■ **AIM**: Copy the following records line for line, with no changes.

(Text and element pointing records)
--- Begin ---

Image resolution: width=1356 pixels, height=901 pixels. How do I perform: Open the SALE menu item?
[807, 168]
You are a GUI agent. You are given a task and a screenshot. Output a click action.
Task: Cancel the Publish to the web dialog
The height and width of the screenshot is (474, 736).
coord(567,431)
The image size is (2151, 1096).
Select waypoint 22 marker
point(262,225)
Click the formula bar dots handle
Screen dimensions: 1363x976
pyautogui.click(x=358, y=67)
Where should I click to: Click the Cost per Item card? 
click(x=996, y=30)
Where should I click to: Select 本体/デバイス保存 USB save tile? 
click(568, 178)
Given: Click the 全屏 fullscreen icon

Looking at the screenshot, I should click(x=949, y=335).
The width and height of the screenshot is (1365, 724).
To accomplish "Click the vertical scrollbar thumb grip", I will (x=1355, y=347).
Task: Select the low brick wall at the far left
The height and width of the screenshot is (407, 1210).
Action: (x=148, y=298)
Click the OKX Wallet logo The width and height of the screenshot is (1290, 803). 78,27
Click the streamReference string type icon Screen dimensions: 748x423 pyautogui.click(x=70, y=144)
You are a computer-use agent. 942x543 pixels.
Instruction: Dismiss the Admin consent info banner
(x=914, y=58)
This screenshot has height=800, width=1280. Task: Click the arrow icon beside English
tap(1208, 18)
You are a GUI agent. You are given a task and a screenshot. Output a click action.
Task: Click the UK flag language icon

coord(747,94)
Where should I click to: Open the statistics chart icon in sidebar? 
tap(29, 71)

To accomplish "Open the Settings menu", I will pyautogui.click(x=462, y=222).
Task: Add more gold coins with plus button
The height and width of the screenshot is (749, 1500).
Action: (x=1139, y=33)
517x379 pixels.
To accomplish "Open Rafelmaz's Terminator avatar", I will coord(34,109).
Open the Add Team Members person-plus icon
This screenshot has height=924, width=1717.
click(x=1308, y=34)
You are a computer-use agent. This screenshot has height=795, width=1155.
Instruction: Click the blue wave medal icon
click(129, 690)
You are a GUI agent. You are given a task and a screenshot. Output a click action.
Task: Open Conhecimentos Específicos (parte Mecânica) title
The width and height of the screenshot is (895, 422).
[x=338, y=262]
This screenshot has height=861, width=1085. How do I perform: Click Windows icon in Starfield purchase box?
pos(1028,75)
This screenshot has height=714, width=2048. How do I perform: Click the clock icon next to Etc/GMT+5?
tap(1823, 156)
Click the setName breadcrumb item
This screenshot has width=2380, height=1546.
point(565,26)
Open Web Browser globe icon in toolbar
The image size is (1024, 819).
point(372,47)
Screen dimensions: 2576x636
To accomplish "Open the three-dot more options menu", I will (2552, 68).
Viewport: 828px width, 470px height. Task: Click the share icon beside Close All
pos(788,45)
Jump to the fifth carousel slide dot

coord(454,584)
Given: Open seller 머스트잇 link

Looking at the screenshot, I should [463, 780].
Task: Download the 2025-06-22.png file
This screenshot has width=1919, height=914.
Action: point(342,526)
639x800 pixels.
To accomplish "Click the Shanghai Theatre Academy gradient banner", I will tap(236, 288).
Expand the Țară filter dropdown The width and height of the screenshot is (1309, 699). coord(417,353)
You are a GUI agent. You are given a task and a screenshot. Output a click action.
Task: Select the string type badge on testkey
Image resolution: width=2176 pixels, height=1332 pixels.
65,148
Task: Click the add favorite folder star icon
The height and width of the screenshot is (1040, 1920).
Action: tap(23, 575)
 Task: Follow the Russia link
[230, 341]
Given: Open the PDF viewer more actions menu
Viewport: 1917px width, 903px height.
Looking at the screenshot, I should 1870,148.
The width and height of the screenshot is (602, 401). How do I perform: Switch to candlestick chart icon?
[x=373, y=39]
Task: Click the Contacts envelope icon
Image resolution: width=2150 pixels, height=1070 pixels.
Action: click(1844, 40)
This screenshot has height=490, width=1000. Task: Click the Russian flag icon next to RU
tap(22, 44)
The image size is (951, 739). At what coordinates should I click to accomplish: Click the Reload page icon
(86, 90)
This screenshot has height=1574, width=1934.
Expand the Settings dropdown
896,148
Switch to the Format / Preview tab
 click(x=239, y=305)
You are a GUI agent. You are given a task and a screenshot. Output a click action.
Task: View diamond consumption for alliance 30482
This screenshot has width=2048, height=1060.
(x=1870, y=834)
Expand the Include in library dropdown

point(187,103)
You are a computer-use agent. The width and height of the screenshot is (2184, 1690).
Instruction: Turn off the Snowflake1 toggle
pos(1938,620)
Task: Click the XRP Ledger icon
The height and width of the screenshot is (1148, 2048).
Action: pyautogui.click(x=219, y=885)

--- End ---

■ **ANSWER FOR THIS EXERCISE**:
Image resolution: width=1356 pixels, height=901 pixels. How do I perform: Open the SALE menu item?
[807, 168]
You are a GUI agent. You are given a task and a screenshot. Output a click action.
Task: Cancel the Publish to the web dialog
The height and width of the screenshot is (474, 736).
coord(567,431)
The image size is (2151, 1096).
Select waypoint 22 marker
point(262,225)
Click the formula bar dots handle
Screen dimensions: 1363x976
pyautogui.click(x=358, y=67)
Where should I click to: Click the Cost per Item card? 
click(x=996, y=30)
Where should I click to: Select 本体/デバイス保存 USB save tile? 
click(568, 178)
Given: Click the 全屏 fullscreen icon

Looking at the screenshot, I should click(x=949, y=335).
The width and height of the screenshot is (1365, 724).
To accomplish "Click the vertical scrollbar thumb grip", I will (x=1355, y=347).
Task: Select the low brick wall at the far left
The height and width of the screenshot is (407, 1210).
Action: (x=148, y=298)
Click the OKX Wallet logo The width and height of the screenshot is (1290, 803). 78,27
Click the streamReference string type icon Screen dimensions: 748x423 pyautogui.click(x=70, y=144)
You are a computer-use agent. 942x543 pixels.
Instruction: Dismiss the Admin consent info banner
(x=914, y=58)
This screenshot has height=800, width=1280. Task: Click the arrow icon beside English
tap(1208, 18)
You are a GUI agent. You are given a task and a screenshot. Output a click action.
Task: Click the UK flag language icon

coord(747,94)
Where should I click to: Open the statistics chart icon in sidebar? 
tap(29, 71)

To accomplish "Open the Settings menu", I will pyautogui.click(x=462, y=222).
Task: Add more gold coins with plus button
The height and width of the screenshot is (749, 1500).
Action: (x=1139, y=33)
517x379 pixels.
To accomplish "Open Rafelmaz's Terminator avatar", I will coord(34,109).
Open the Add Team Members person-plus icon
This screenshot has height=924, width=1717.
click(x=1308, y=34)
You are a computer-use agent. This screenshot has height=795, width=1155.
Instruction: Click the blue wave medal icon
click(129, 690)
You are a GUI agent. You are given a task and a screenshot. Output a click action.
Task: Open Conhecimentos Específicos (parte Mecânica) title
The width and height of the screenshot is (895, 422).
[x=338, y=262]
This screenshot has height=861, width=1085. How do I perform: Click Windows icon in Starfield purchase box?
pos(1028,75)
This screenshot has height=714, width=2048. How do I perform: Click the clock icon next to Etc/GMT+5?
tap(1823, 156)
Click the setName breadcrumb item
This screenshot has width=2380, height=1546.
point(565,26)
Open Web Browser globe icon in toolbar
The image size is (1024, 819).
point(372,47)
Screen dimensions: 2576x636
To accomplish "Open the three-dot more options menu", I will (2552, 68).
Viewport: 828px width, 470px height. Task: Click the share icon beside Close All
pos(788,45)
Jump to the fifth carousel slide dot

coord(454,584)
Given: Open seller 머스트잇 link

Looking at the screenshot, I should [463, 780].
Task: Download the 2025-06-22.png file
This screenshot has width=1919, height=914.
Action: point(342,526)
639x800 pixels.
To accomplish "Click the Shanghai Theatre Academy gradient banner", I will tap(236, 288).
Expand the Țară filter dropdown The width and height of the screenshot is (1309, 699). coord(417,353)
You are a GUI agent. You are given a task and a screenshot. Output a click action.
Task: Select the string type badge on testkey
Image resolution: width=2176 pixels, height=1332 pixels.
65,148
Task: Click the add favorite folder star icon
The height and width of the screenshot is (1040, 1920).
Action: tap(23, 575)
 Task: Follow the Russia link
[230, 341]
Given: Open the PDF viewer more actions menu
Viewport: 1917px width, 903px height.
Looking at the screenshot, I should 1870,148.
The width and height of the screenshot is (602, 401). How do I perform: Switch to candlestick chart icon?
[x=373, y=39]
Task: Click the Contacts envelope icon
Image resolution: width=2150 pixels, height=1070 pixels.
Action: click(1844, 40)
This screenshot has height=490, width=1000. Task: Click the Russian flag icon next to RU
tap(22, 44)
The image size is (951, 739). At what coordinates should I click to accomplish: Click the Reload page icon
(86, 90)
This screenshot has height=1574, width=1934.
Expand the Settings dropdown
896,148
Switch to the Format / Preview tab
 click(x=239, y=305)
You are a GUI agent. You are given a task and a screenshot. Output a click action.
Task: View diamond consumption for alliance 30482
This screenshot has width=2048, height=1060.
(x=1870, y=834)
Expand the Include in library dropdown

point(187,103)
You are a computer-use agent. The width and height of the screenshot is (2184, 1690).
Instruction: Turn off the Snowflake1 toggle
pos(1938,620)
Task: Click the XRP Ledger icon
The height and width of the screenshot is (1148, 2048).
Action: pyautogui.click(x=219, y=885)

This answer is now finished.